Many children are reluctant readers, lacking the confidence or interest to pick up a book and read for themselves. This can be for a variety of reasons, but is often down to reading being perceived as ‘too hard’ (whether children struggle with reading or not) or ‘too boring’. The key here is to change this outlook by making reading fun. Here are Amy's tips to encourage your child to get excited about reading this summer.

  • Help your child to find a book they like – take them to the library or bookshop where they can look through books and read a page or two to see if it’s something they are interested in.
  • Chat to your child about what they look for in a book. If they don’t know, make suggestions, ‘Would you like to read an adventure story? Would you like something funny? Might you like to read about magic/spies/football/war?’

  • Listen to their reasons for rejecting your suggestions too – if everything is being rejected, it could be a question of lacking confidence in their reading ability. It can be helpful to start them on a book that they find easy and fun – then they may feel better able to take on a more challenging title, as they know they can do it.
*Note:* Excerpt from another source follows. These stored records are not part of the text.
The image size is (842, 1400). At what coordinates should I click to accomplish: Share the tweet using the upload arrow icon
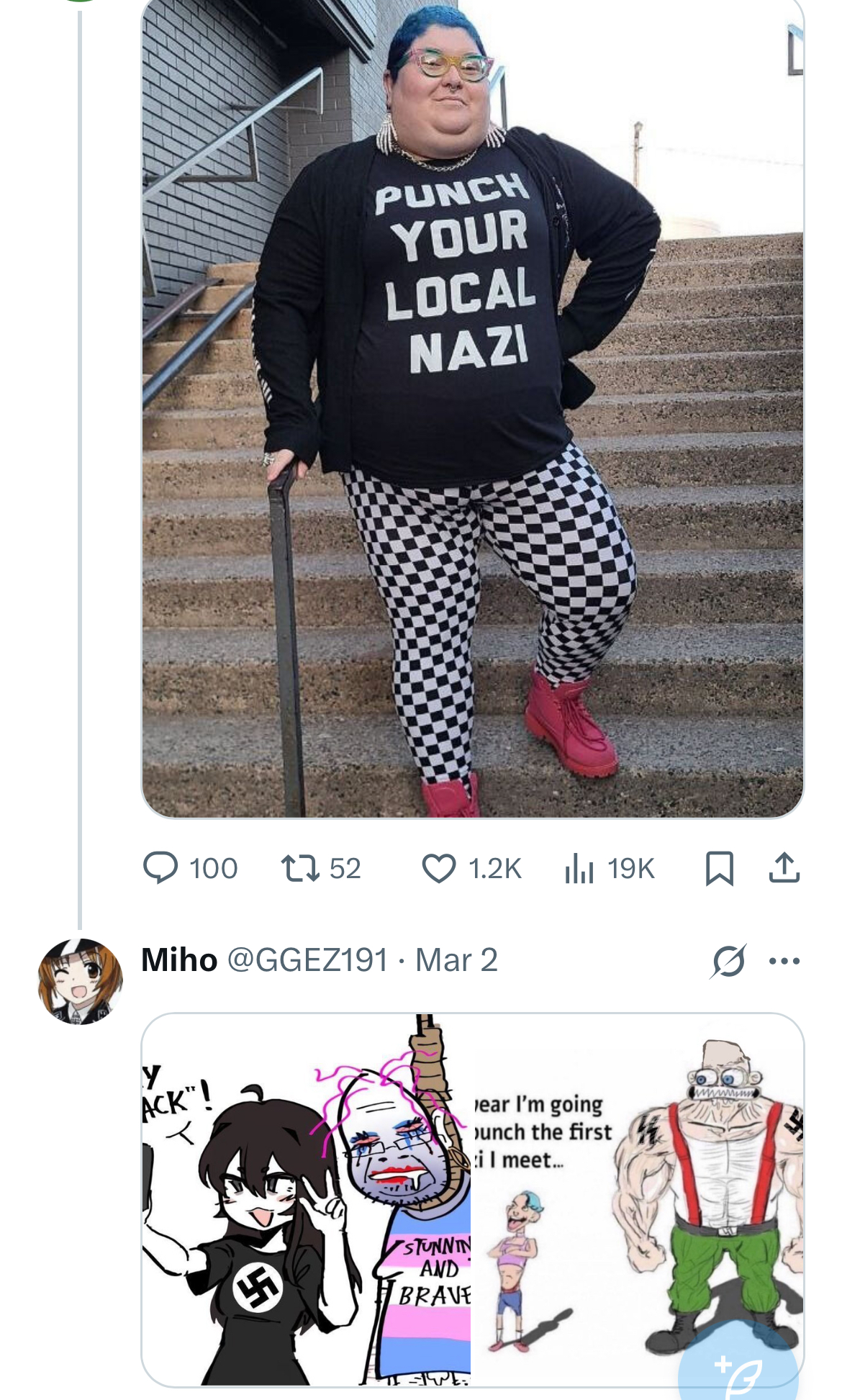(784, 868)
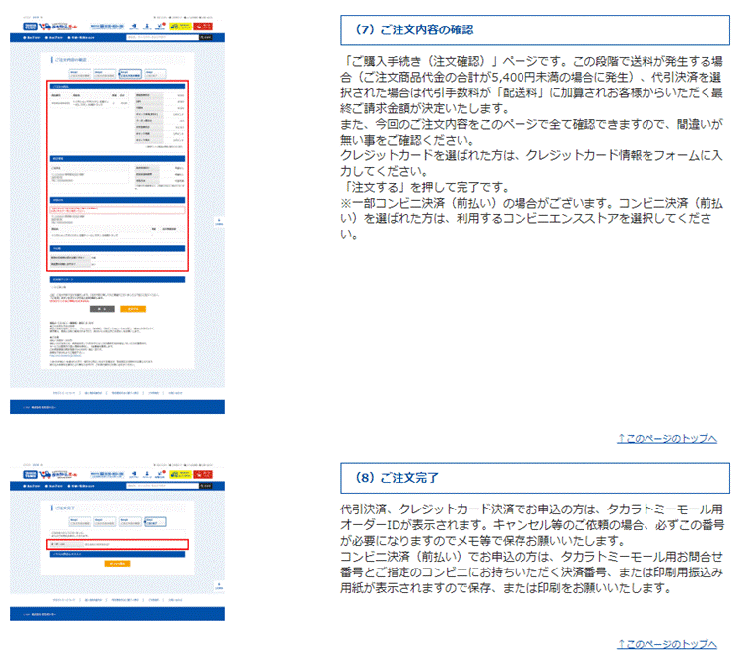Viewport: 740px width, 661px height.
Task: Select the highlighted Step 3 box in the confirmation screenshot
Action: (129, 73)
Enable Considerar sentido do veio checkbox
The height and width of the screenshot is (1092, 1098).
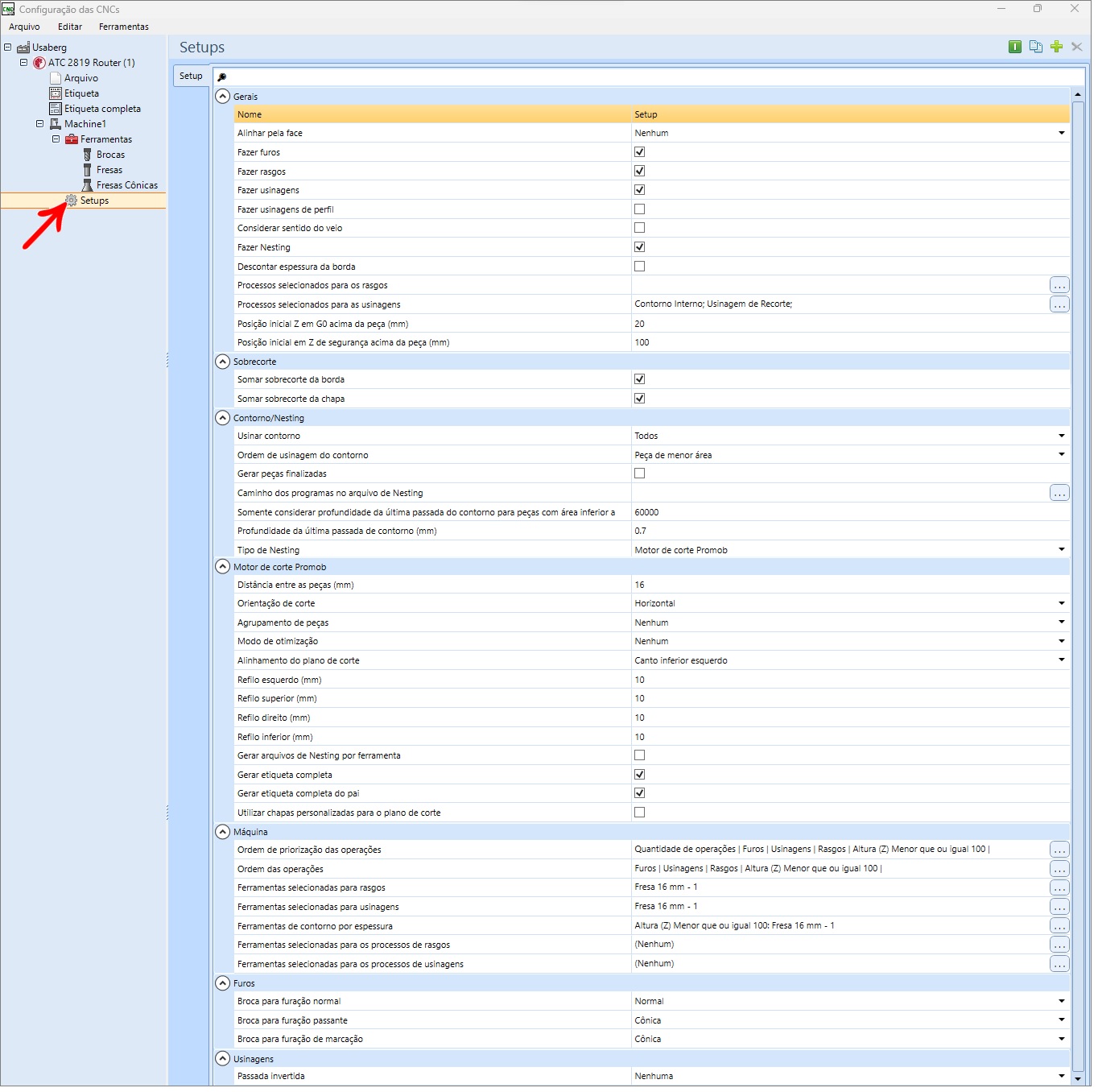639,228
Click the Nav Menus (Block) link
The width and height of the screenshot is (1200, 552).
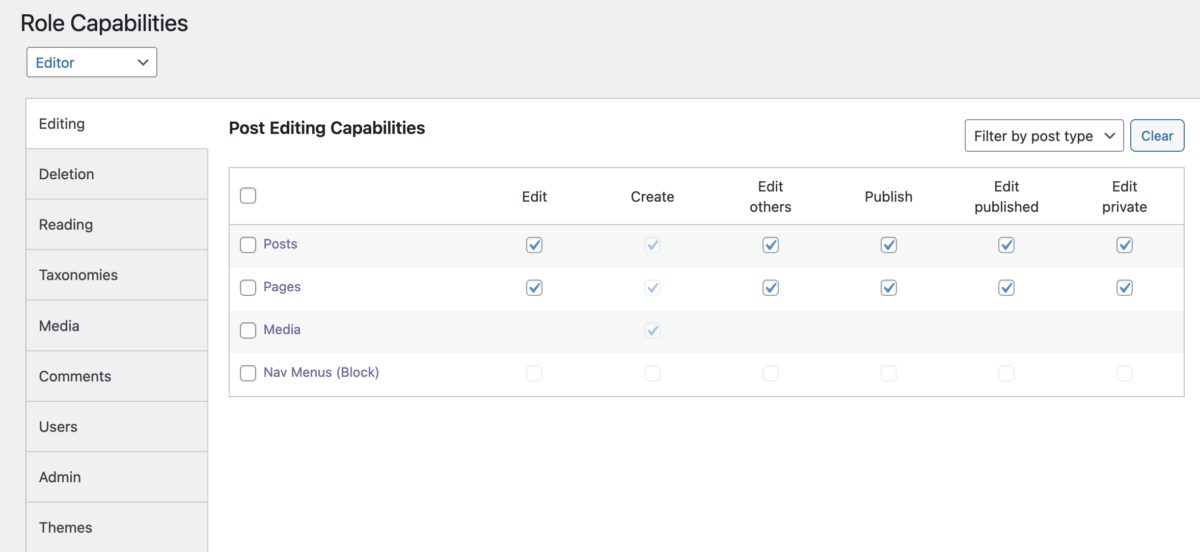click(321, 373)
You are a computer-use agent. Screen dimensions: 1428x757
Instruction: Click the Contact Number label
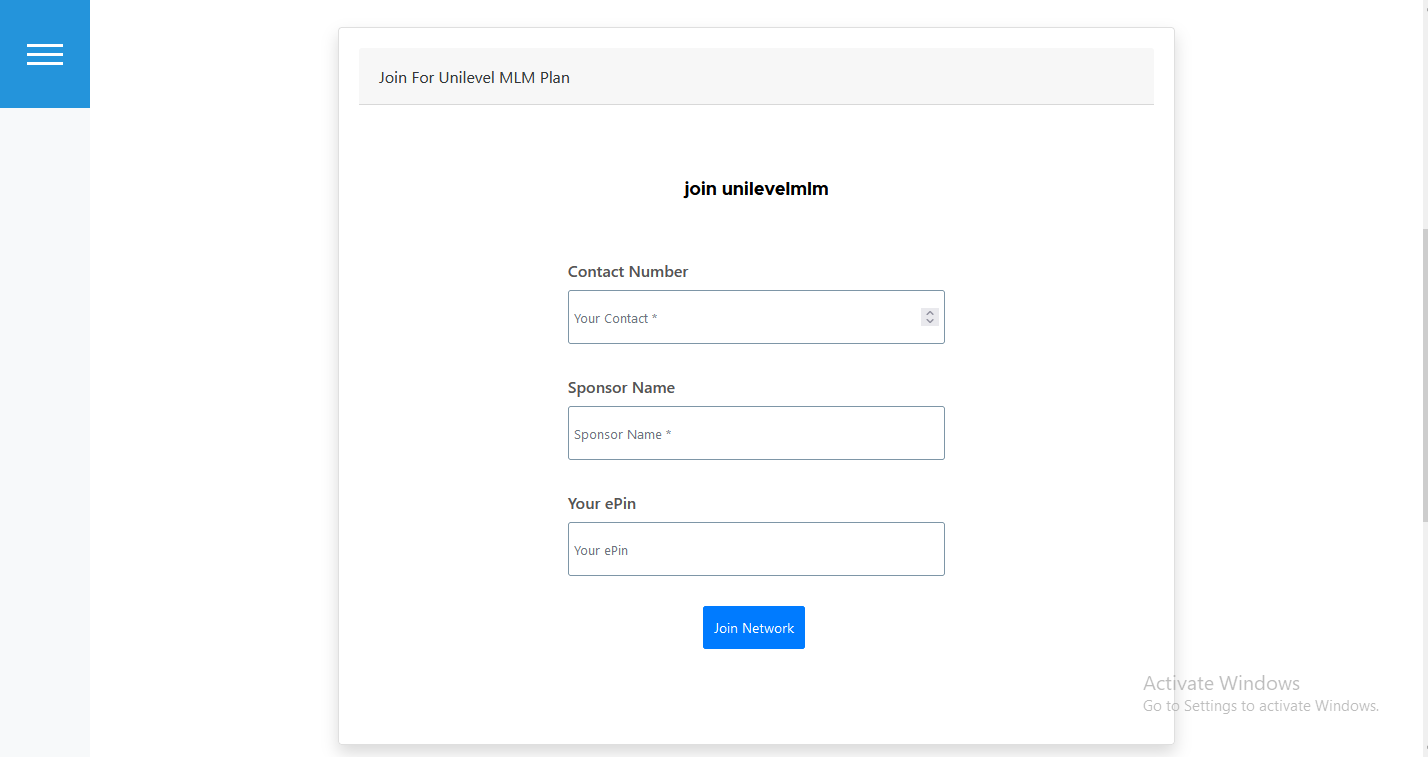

  • Chat to your child about how they are getting on with their book. What do they like about it? What might happen next? Is there anything that they don’t like about it? When they enjoy a book, see if there are similar titles or books by the same author that they might like to try next.

  • If they don’t like a book, chat about what they didn’t like. Was it too difficult to read alone? If so, maybe a chapter or two could be read to them to get the story going. Being read to is always enjoyable, and sharing a story is a nice way to spend time together.

  • Accept that sometimes people don’t like certain books, even if they are highly recommended. Don’t give up! Try again, with a different author or type of book.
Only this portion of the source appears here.